#### Recorded information ####
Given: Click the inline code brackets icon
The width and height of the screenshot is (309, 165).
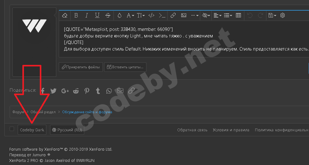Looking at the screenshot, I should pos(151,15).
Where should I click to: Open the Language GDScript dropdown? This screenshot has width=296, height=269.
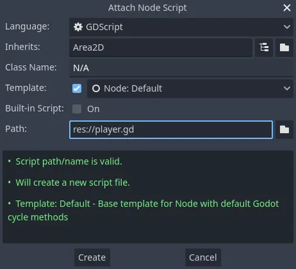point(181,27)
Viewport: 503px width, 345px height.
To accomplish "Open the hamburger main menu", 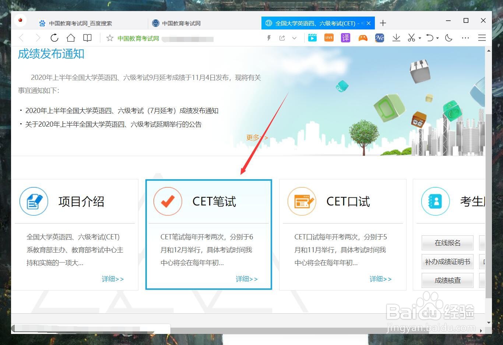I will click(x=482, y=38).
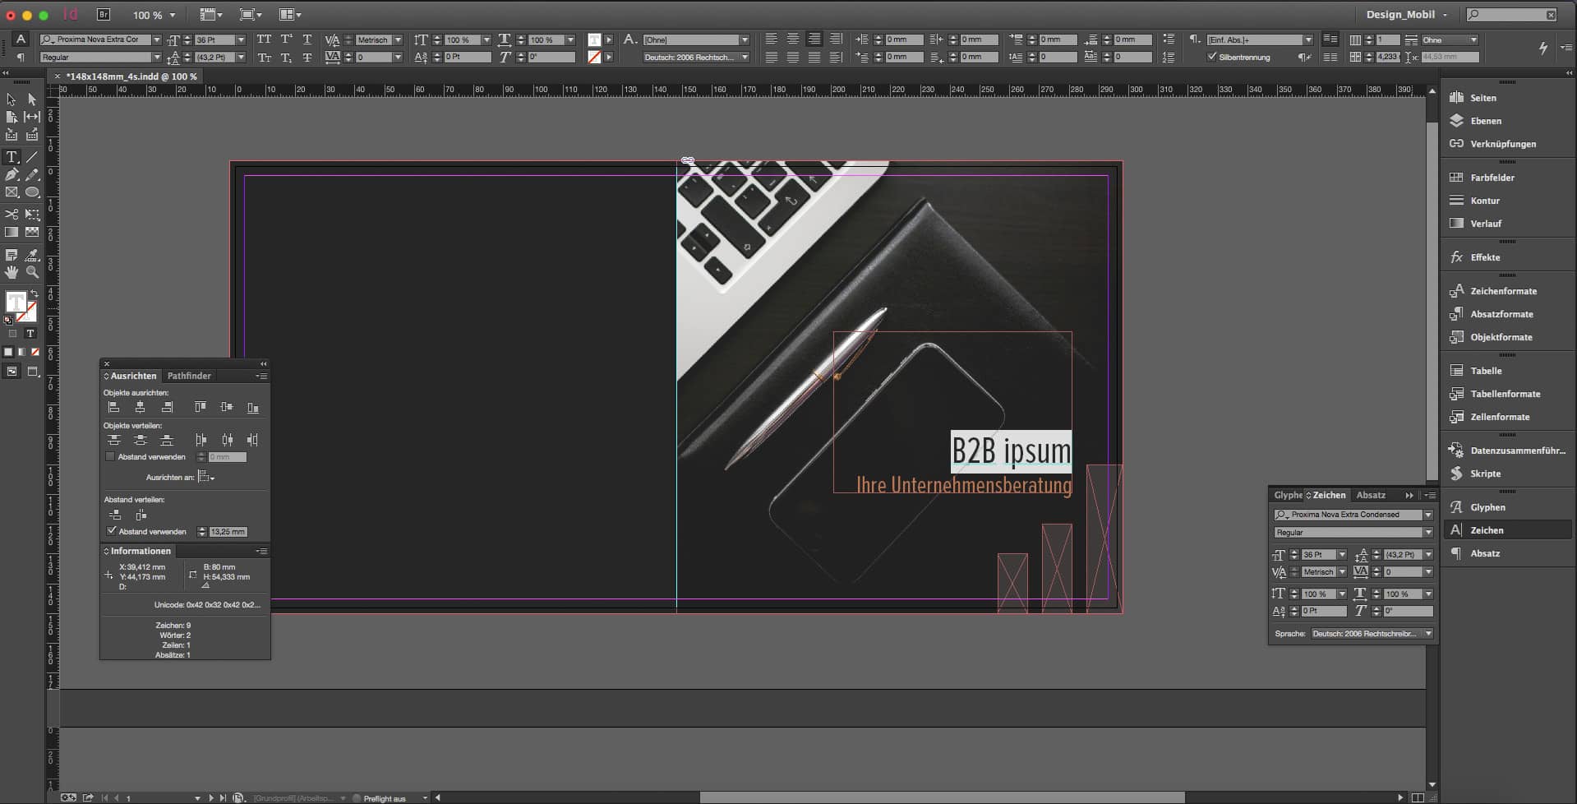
####
_Task directions_
What's needed is an exact copy of the lines above from the one with "The width and" through the one with "Viewport: 503px width, 345px height.", both included; the pictures stay out.

_Solution for this problem_
The width and height of the screenshot is (309, 165).
Looking at the screenshot, I should pos(151,15).
Where should I click to: Open the Language GDScript dropdown? This screenshot has width=296, height=269.
point(181,27)
Viewport: 503px width, 345px height.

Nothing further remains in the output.